Jeder Mensch hat das Recht, in einer gesunden und geschützten Umwelt zu leben.

Artikel 2: Digitale Selbstbestimmung

Jeder Mensch hat das Recht auf digitale Selbstbestimmung. Die Ausforschung oder Manipulation von Menschen ist verboten.

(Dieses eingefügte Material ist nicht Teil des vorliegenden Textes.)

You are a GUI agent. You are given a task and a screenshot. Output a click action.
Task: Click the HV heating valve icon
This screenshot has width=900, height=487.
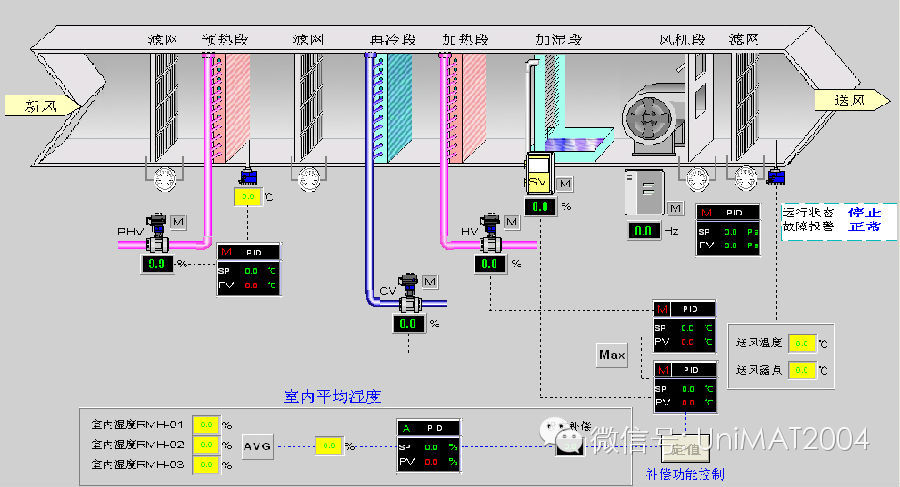(x=490, y=232)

Artikel 3: Künstliche Intelligenz

Jeder Mensch hat das Recht, dass ihn belastende Algorithmen transparent, überprüfbar und fair sind. Wesentliche Entscheidungen muss ein Mensch treffen.

Artikel 4: Wahrheit

Jeder Mensch hat das Recht, dass Äußerungen von Amtsträgern der Wahrheit entsprechen.

Artikel 5: Globalisierung

Jeder Mensch hat das Recht, dass ihm nur solche Waren und Dienstleistungen angeboten werden, die unter Wahrung der universellen Menschenrechte hergestellt und erbracht werden.

Artikel 6: Grundrechtsklage

Jeder Mensch kann wegen systematischer Verletzungen dieser Charta Grundrechtsklage vor den Europäischen Gerichten erheben.

Petition an das Parlament

Durch eine Petition an das EU-Parlament können die Bürgerinnen und Bürger der EU erwirken, dass diese Rechte Einlass finden in die EU. Wenn Sie das tun wollen, können sie über die Website jeder-mensch.eu für diese sechs neuen Grundrechte stimmen.